## WORK TO COMPLETE
From the line with "750x469 pixels." through the line with "Task: Open the settings gear icon", inclusive, return each line of the data below exactly and leave the rest out.
Start of INPUT MATERIAL
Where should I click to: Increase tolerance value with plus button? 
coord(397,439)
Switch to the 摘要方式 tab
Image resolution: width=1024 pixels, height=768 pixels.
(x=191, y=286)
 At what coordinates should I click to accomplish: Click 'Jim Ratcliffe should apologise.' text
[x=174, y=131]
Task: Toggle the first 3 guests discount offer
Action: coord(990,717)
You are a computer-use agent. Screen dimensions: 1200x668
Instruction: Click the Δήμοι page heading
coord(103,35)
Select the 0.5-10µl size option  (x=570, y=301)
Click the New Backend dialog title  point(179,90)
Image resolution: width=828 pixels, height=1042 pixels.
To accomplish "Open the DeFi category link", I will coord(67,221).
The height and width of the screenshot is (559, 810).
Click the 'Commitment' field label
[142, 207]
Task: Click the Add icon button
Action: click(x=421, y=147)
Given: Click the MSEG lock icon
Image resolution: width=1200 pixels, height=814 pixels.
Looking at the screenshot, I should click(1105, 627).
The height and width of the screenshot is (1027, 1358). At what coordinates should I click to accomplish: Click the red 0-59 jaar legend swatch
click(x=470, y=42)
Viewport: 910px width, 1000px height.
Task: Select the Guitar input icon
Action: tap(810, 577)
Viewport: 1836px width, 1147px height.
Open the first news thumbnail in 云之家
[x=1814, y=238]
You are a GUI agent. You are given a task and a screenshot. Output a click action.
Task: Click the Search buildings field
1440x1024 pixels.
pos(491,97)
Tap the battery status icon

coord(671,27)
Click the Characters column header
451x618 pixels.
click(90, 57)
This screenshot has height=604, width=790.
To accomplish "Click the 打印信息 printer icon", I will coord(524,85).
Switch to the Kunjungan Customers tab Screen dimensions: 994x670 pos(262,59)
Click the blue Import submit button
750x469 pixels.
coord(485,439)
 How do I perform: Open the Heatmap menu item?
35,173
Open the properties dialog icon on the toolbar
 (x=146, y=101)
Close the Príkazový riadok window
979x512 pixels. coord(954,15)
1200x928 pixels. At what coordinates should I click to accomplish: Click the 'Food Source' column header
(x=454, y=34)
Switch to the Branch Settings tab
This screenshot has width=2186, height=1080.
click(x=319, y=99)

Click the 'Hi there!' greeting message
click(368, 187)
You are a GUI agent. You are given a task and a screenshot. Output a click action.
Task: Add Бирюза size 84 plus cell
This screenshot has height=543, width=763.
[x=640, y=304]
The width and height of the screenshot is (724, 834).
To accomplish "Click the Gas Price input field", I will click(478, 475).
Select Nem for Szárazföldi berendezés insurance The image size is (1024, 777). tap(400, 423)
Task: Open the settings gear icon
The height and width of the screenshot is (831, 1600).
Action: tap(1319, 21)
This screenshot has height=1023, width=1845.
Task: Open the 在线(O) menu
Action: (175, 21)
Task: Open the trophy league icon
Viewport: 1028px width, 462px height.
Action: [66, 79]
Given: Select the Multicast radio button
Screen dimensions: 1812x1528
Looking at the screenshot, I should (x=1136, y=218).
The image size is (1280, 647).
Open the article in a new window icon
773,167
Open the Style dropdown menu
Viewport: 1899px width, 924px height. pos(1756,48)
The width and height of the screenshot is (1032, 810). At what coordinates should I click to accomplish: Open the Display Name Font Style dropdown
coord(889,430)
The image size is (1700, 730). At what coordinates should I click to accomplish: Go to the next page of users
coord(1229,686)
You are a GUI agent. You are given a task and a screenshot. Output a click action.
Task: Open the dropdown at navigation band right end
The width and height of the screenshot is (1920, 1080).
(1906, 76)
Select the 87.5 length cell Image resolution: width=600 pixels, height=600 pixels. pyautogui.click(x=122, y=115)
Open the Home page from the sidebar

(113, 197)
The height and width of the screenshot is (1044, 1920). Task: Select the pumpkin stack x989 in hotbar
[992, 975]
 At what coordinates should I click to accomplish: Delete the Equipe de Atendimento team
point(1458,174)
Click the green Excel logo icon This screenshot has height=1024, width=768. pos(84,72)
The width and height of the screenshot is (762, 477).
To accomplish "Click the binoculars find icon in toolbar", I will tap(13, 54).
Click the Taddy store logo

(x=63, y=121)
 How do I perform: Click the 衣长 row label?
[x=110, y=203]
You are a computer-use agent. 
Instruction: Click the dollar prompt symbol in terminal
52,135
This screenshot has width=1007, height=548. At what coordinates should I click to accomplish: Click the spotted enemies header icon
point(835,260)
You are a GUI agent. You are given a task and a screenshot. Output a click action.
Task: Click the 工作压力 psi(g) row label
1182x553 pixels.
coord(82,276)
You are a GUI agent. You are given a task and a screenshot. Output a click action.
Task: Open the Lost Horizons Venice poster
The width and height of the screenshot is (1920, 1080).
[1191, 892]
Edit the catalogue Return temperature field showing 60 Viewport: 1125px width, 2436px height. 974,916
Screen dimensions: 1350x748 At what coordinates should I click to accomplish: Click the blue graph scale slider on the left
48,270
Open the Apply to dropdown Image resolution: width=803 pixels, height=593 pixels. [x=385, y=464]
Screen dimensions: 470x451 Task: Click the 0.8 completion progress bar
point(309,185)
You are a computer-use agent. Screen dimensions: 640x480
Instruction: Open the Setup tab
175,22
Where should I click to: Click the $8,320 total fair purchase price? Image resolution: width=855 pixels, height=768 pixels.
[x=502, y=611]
End of INPUT MATERIAL
## RESPONSE TO THE TASK
750x469 pixels.
coord(485,439)
 How do I perform: Open the Heatmap menu item?
35,173
Open the properties dialog icon on the toolbar
 (x=146, y=101)
Close the Príkazový riadok window
979x512 pixels. coord(954,15)
1200x928 pixels. At what coordinates should I click to accomplish: Click the 'Food Source' column header
(x=454, y=34)
Switch to the Branch Settings tab
This screenshot has width=2186, height=1080.
click(x=319, y=99)

Click the 'Hi there!' greeting message
click(368, 187)
You are a GUI agent. You are given a task and a screenshot. Output a click action.
Task: Add Бирюза size 84 plus cell
This screenshot has height=543, width=763.
[x=640, y=304]
The width and height of the screenshot is (724, 834).
To accomplish "Click the Gas Price input field", I will click(478, 475).
Select Nem for Szárazföldi berendezés insurance The image size is (1024, 777). tap(400, 423)
Task: Open the settings gear icon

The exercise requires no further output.